- Education: Michigan State University City University of New York Pennsylvania State University
- Known for: Group Iterative Multiple Model Estimation (GIMME) algorithm
- Scientific career
- Fields: Neuroscience Quantitative psychology
- Workplaces: University of North Carolina
- Thesis: Novel estimation method for arriving at group connectivity maps with fMRI data
- Doctoral advisors: Michael Rovine Peter Molenaar

= Kathleen Gates =

American neuroscientist

Kathleen Marie "Katie" Gates is an American neuroscientist, quantitative psychologist, and faculty member in the L. L. Thurstone Psychometric Laboratory at the University of North Carolina at Chapel Hill. She is known for her contributions to network analysis, time series analysis, and structural equation modeling toward the development and dissemination of methods for quantifying intra-individual change and person-specific processes as they unfold across time.

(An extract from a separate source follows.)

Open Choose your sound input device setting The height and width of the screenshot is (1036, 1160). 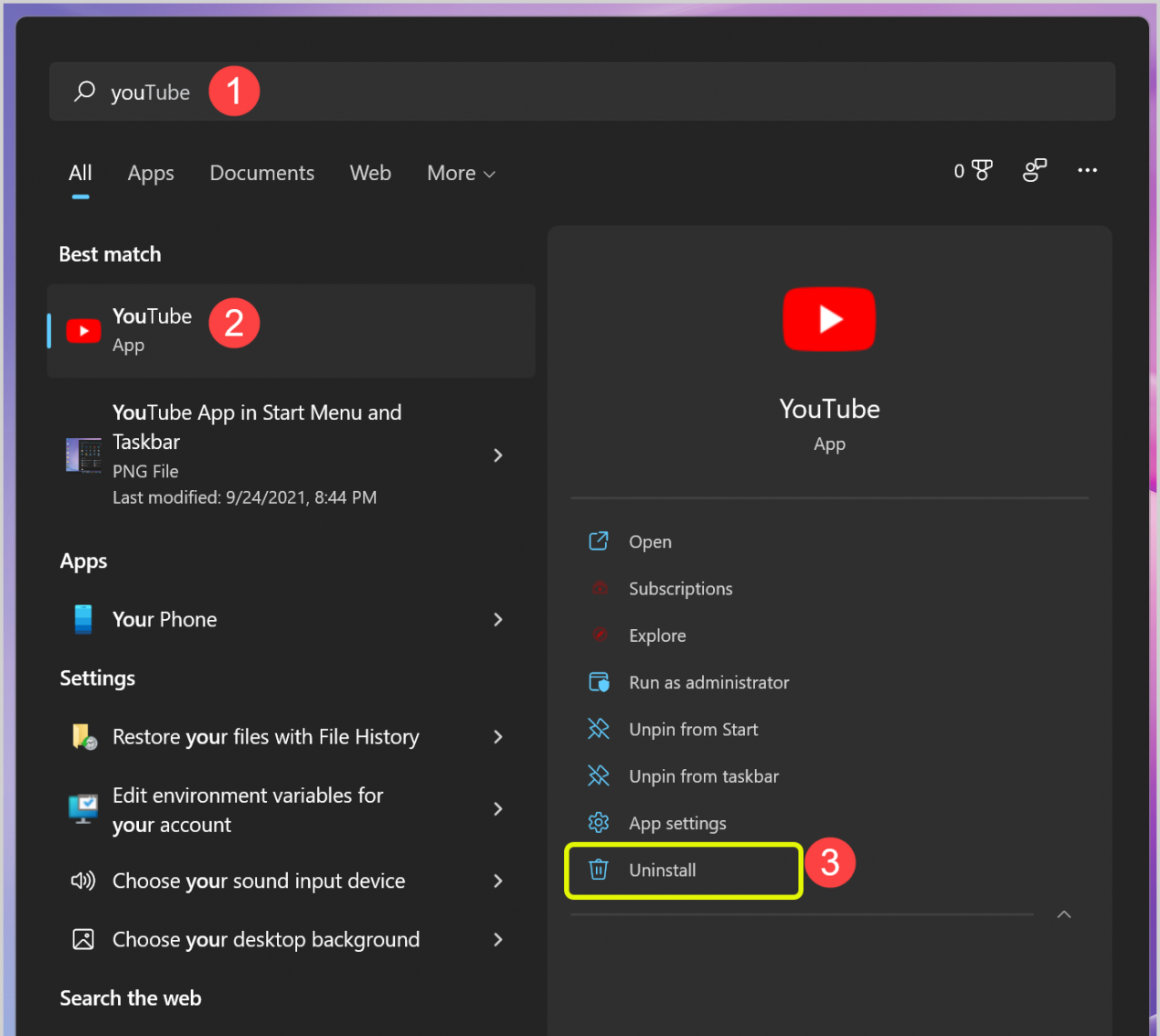(259, 881)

She and Peter Molenaar are co-inventors of GIMME, an algorithm for finding mathematical models of psychophysiological processes across time.

==Career==
A native of Troy, Michigan, Gates earned a bachelor's degree from Michigan State University, a master's degree in forensic psychology from the John Jay College of Criminal Justice at the City University of New York, and a PhD in human development and family studies with a focus in quantitative methods from Pennsylvania State University. She joined the Psychology and Neuroscience faculty at the University of North Carolina in 2013.

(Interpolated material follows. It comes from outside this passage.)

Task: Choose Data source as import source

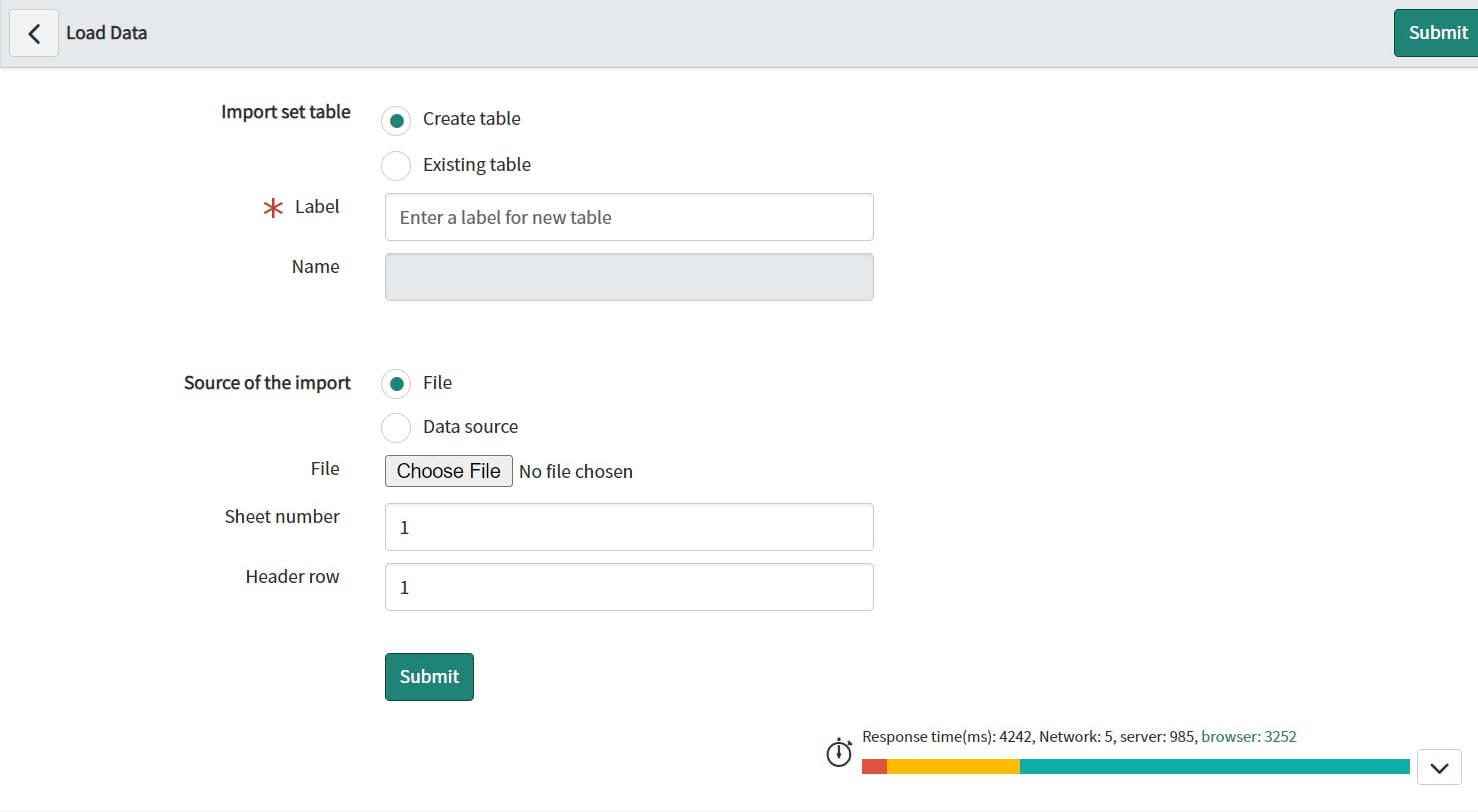Action: tap(396, 427)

She is an elected member of the Society of Multivariate Experimental Psychology.

==Research==
Gates publishes statistical methods for the analysis of intensive longitudinal data. Her primary source of funding is the National Institute of Biomedical Imaging and Bioengineering.

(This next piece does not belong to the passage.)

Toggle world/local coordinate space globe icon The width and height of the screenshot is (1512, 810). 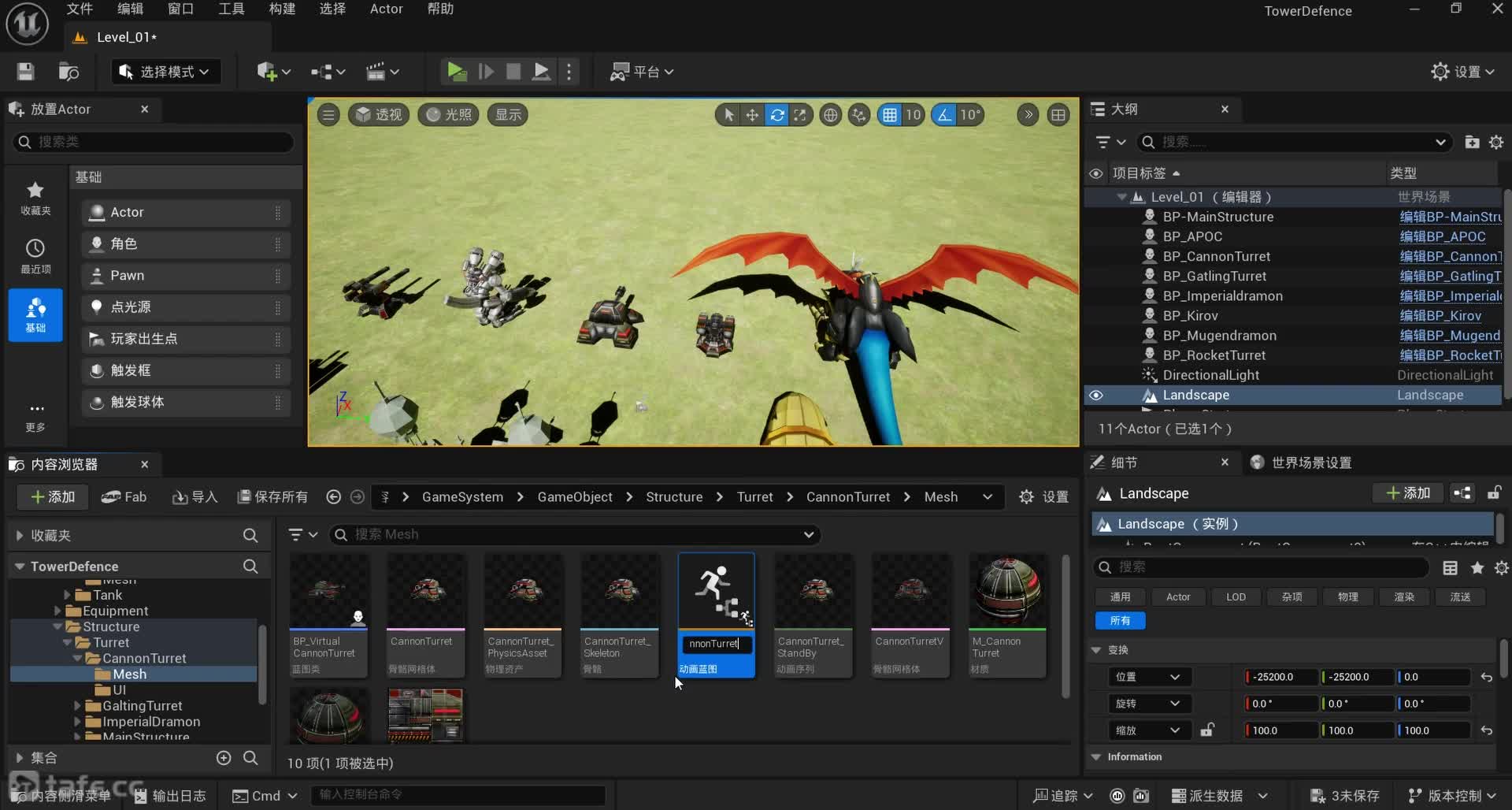click(830, 115)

===Selected publications===
- Gates, K. M., Molenaar, P. C., Hillary, F. G., Ram, N., & Rovine, M. J. (2010). "Automatic search for fMRI connectivity mapping: an alternative to Granger causality testing using formal equivalences among SEM path modeling, VAR, and unified SEM". NeuroImage, 50(3), 1118–1125.
- Gates, K. M., Molenaar, P. C., Hillary, F. G., & Slobounov, S. (2011). "Extended unified SEM approach for modeling event-related fMRI data". NeuroImage, 54(2), 1151–1158.
- Gates, K. M., & Molenaar, P. C. (2012). "Group search algorithm recovers effective connectivity maps for individuals in homogeneous and heterogeneous samples". NeuroImage, 63(1), 310–319.
- Gates, K. M., Molenaar, P. C., Iyer, S. P., Nigg, J. T., & Fair, D. A. (2014). "Organizing heterogeneous samples using community detection of GIMME-derived resting state functional networks". PLOS ONE, 9(3), e91322.
- Gates, K. M., Gatzke‐Kopp, L. M., Sandsten, M., & Blandon, A. Y. (2015). "Estimating time‐varying RSA to examine psychophysiological linkage of marital dyads". Psychophysiology, 52(8), 1059–1065.
- Gates, K. M., & Liu, S. (2016). "Methods for quantifying patterns of dynamic interactions in dyads". Assessment, 23(4), 459–471.